▸ Texto de estudio:
===
De nuevo aparece en el análisis Cataluña como grave problema nacional. Quizá el más grave, el que precipita todos los otros. Más de 25 millones de españoles pendientes de si Rajoy ofrece a los otros un papel con reformas a pactar. De si Sánchez deja de mantener como prioridad ocupar el sillón más importante de La Moncloa, y de si los ‘barones’ deciden sustituir ya o no a un Sánchez que se metió en un lío diciendo que ‘jamás’ pactaría con el PP.

De si Podemos se aclara este mismo domingo en su Consejo Ciudadano, con lo del referéndum (entre otras cosas). De si los muchachos de la CUP tiran por el camino de investir a Mas tapándose la nariz –por cierto, que el aún president de la Generalitat en funciones nada ha dicho sobre las nuevas y espantosas derivas del ‘affaire Pujol’ y familia_- o quieren seguir el ejemplo que trazan sus mayores en el resto de España y repetir las elecciones autonómicas, perdón plebiscitarias… Maaadre mía.
===
▸ Conjunto de líneas:
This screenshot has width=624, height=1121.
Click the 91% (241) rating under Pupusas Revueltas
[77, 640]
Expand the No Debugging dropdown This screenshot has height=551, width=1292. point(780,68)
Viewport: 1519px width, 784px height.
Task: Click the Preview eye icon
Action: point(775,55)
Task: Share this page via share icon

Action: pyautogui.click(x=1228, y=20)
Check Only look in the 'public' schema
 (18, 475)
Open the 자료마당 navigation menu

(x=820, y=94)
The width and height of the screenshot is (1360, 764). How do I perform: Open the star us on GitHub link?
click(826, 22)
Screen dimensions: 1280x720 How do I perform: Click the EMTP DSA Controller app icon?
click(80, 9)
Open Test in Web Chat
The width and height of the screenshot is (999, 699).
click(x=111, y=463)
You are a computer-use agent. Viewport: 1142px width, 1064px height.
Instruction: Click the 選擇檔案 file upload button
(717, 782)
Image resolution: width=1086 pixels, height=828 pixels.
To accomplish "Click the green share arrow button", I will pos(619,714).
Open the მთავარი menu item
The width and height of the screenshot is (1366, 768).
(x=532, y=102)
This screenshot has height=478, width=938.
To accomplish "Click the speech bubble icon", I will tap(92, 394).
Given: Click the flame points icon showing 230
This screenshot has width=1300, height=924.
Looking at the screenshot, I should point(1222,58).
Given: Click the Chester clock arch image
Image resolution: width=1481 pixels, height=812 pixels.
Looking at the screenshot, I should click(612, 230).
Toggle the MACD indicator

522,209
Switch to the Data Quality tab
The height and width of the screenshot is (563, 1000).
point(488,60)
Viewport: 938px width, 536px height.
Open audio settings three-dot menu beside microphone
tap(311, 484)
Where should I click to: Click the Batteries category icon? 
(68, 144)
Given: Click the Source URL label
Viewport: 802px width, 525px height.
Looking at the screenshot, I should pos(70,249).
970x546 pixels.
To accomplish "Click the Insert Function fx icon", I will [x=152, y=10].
===
▸ Qué se pide: Convierte en una lista el párrafo del texto de estudio que empieza «De nuevo aparece en el análisis», sin perder sus datos principales.

▸ Resultado del ejercicio:
- Cataluña vuelve a aparecer en el análisis como grave problema nacional, quizá el más grave y el que precipita todos los otros.
- Más de 25 millones de españoles están pendientes de:
  - si Rajoy ofrece a los otros un papel con reformas a pactar;
  - si Sánchez deja de tener como prioridad ocupar el sillón más importante de La Moncloa;
  - si los "barones" deciden sustituir ya o no a Sánchez, que se metió en un lío al decir que "jamás" pactaría con el PP.